[ВЫБРАННЫЙ ТЕКСТ]:
Он ведь родным братом Макарушке доводился,... да-а. Вместе они и в гражданскую будто бы служили, только этот не был,... как его, … краснознаменцем. Это он /Никитушка, стал быть/ уж потом, когда до власти добрался, орденов энтих набрал... не счесть! И на шею, и на сытенькое пузцо, и на пупок, и даже еще ниже – на все отдельные...

Друзьяками мы с ним считались, не только за ручку здоровкались, но и целовались завсегда, а потому как я Макарушку своего умертвил, он меня на открытие Америки с собой брал,... перегоняли мы ее тогда... Посмотрели мы там... Да-а-а! Справно там народ живет, не чета нашему, но гутарют не так, как мы.

Никитушка не стал на энтот раз революцию у них делать /недосуг, кажись, было, али язык их не до тонкостев изучил, да и на своем-то уж заговаривался/, а только толок про свою «любушку», как и у нас, с восходу до закату... Скушно говорил, слов нет, все по-печатному /свое-то у него только и было что «кузькина мать»/, но я ему и там не мешал, а все поддакивал.

… А хлеб он у них торговал и ишо чегой-то припрашивал. Все свое, – говорил мне по секрету, – распустил с энтими поездками,... хоть карточки впору вводить...

Было все это, почему я и засветил этот вопрос, а кто хочет схоронить то время от истории – я знаю, но не скажу: не велели мне властные Макарушки сказывать, а я ведь подручный у них. Вот и смекай тут, какая она, политика!»

[ПОКАЗАННЫЕ ДАННЫЕ]:
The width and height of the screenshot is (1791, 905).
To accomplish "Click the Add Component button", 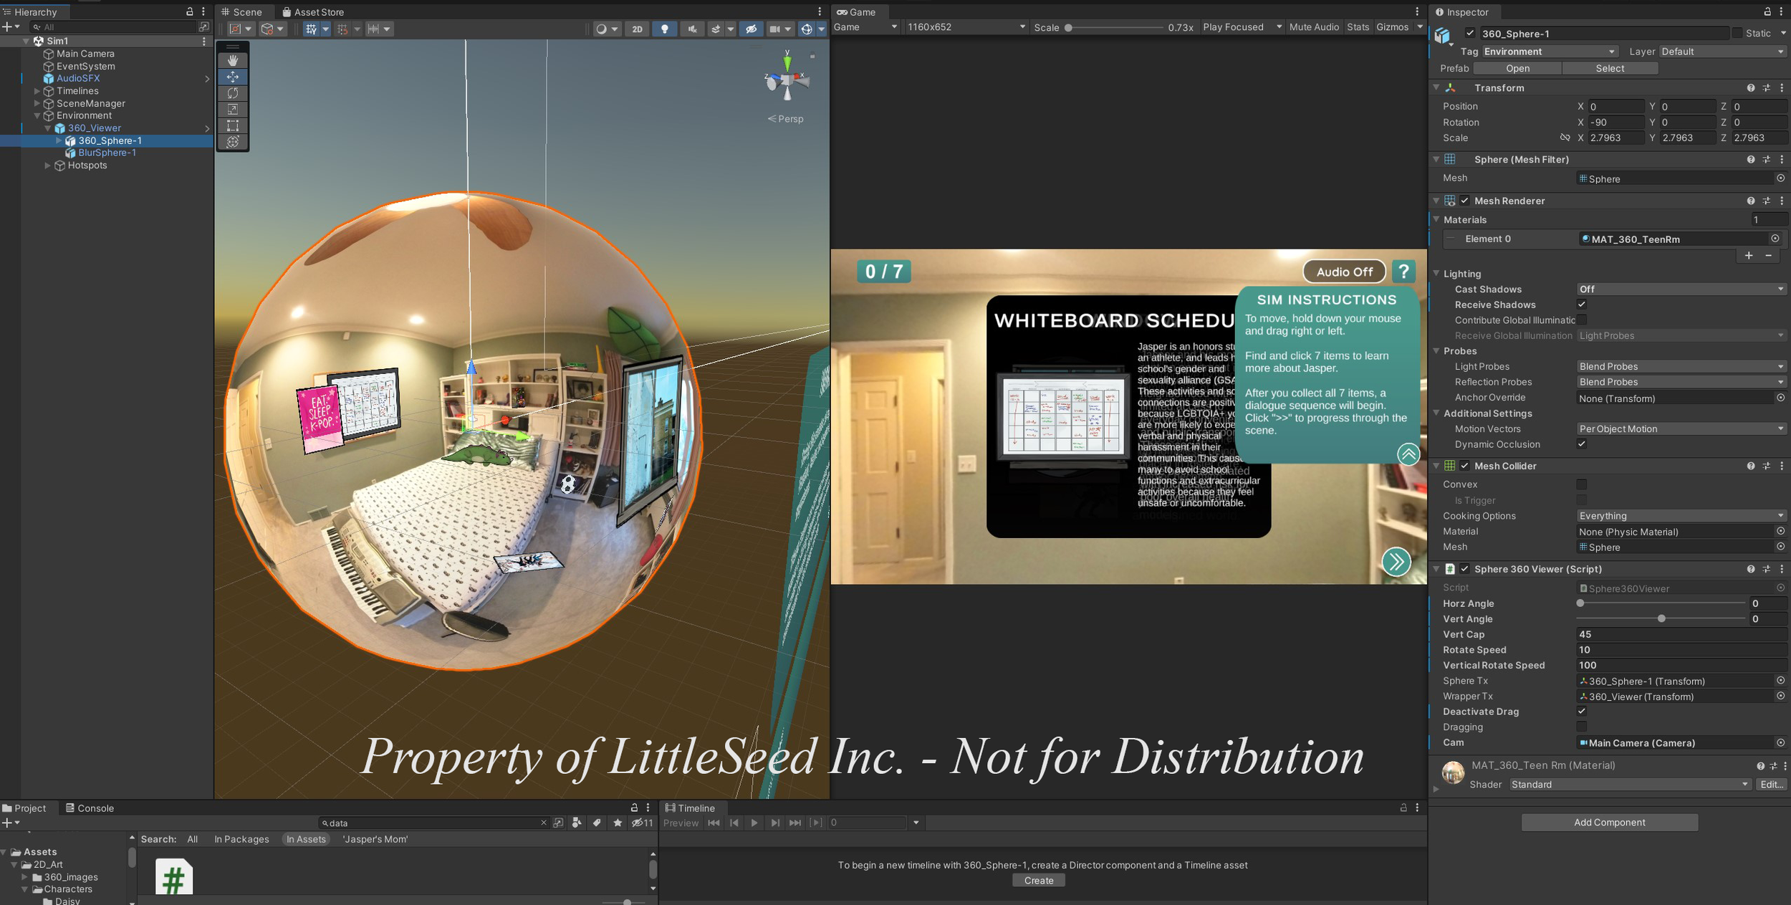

[ВЫПОЛНИТЕ ЗАДАНИЯ]:
1/ Перепишите без изменений отрывок из выбранного текста, который начинается со слов «Он ведь родным» и заканчивается словами «на все отдельные...».
2/ Согласуются ли с выбранным текстом эти утверждения? На каждое ответьте «да» или «нет» и дословно приведите слова текста, которые это решают. (a) Рассказчик ездил вместе с Никитушкой в Америку. (b) По словам рассказчика, в Америке говорят так же, как у нас. (c) В Америке рассказчик спорил с Никитушкой.
Эти данные для работы не понадобятся.

[ОТВЕТЫ ПО ЗАДАНИЯМ]:
1/
Он ведь родным братом Макарушке доводился,... да-а. Вместе они и в гражданскую будто бы служили, только этот не был,... как его, … краснознаменцем. Это он /Никитушка, стал быть/ уж потом, когда до власти добрался, орденов энтих набрал... не счесть! И на шею, и на сытенькое пузцо, и на пупок, и даже еще ниже – на все отдельные...

2/
(a) Да: «он меня на открытие Америки с собой брал».
(b) Нет: «но гутарют не так, как мы».
(c) Нет: «но я ему и там не мешал, а все поддакивал».